# WHAT IS REQUIRED
If a line in the records below contains "este", copy that line.

# RECORD EXCERPTS

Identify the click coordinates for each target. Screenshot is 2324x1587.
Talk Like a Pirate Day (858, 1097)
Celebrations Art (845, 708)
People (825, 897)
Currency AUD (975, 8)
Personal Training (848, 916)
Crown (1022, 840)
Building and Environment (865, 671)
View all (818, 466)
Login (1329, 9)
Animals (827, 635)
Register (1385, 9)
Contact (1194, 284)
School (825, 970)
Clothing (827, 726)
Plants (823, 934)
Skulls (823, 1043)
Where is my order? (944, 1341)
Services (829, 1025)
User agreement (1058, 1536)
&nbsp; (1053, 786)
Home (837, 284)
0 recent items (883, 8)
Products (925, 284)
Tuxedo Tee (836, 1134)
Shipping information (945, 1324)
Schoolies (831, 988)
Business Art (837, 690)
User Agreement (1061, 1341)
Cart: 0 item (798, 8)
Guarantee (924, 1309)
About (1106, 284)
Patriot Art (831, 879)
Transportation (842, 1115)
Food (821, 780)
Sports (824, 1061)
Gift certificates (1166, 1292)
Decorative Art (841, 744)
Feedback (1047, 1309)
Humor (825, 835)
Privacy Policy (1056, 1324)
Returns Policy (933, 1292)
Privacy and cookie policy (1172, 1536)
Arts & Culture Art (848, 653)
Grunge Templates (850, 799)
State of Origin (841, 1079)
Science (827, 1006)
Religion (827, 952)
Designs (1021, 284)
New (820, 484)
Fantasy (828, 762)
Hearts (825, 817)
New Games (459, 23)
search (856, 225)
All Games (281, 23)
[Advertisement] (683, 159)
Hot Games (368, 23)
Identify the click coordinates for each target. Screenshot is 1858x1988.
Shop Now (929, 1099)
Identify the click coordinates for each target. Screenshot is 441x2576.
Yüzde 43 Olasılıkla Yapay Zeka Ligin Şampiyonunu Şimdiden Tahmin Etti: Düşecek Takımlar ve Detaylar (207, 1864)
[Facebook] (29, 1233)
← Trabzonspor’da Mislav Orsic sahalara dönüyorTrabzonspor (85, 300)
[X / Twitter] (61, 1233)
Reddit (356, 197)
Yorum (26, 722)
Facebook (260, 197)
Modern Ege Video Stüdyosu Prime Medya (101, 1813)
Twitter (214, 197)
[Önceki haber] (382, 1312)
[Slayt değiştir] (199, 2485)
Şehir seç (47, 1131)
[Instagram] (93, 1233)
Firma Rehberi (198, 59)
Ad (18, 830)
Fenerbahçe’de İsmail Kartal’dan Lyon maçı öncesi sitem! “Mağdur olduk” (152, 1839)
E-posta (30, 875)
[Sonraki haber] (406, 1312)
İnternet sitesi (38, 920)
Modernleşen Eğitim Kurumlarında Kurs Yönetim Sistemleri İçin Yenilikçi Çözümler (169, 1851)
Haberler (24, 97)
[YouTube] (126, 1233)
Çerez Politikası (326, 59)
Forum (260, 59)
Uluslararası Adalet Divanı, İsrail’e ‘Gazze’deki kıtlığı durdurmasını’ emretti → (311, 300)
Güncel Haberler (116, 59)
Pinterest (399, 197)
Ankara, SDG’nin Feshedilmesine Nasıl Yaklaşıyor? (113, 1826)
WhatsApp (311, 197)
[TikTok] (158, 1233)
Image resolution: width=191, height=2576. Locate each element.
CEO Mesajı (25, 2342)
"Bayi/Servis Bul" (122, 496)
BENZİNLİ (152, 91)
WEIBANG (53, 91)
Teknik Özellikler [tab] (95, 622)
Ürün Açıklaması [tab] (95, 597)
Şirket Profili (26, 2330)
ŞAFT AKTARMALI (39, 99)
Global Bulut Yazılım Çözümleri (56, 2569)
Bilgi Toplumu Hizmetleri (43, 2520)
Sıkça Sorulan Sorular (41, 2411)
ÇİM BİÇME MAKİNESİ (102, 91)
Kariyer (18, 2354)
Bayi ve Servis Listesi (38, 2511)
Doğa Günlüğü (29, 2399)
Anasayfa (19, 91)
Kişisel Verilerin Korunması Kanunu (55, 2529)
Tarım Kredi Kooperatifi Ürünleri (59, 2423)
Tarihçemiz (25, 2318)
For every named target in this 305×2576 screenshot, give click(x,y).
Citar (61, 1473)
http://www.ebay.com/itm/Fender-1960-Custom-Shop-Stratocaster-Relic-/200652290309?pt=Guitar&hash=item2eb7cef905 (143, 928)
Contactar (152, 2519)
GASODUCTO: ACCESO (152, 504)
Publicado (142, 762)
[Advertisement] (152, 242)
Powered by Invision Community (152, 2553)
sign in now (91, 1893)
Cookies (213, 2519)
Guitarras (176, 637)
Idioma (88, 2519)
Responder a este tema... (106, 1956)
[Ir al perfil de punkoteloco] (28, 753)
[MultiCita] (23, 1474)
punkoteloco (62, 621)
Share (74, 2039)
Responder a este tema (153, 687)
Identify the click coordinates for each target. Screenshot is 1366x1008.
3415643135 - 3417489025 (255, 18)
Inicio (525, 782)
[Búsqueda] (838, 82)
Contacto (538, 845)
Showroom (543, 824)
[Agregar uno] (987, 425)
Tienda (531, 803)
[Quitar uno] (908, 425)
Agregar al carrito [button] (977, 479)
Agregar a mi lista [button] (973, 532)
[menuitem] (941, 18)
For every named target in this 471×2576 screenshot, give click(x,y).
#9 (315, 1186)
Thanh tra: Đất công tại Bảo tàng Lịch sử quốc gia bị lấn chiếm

# WRITTEN SOLUTION
Responder a este tema... (106, 1956)
Responder a este tema (153, 687)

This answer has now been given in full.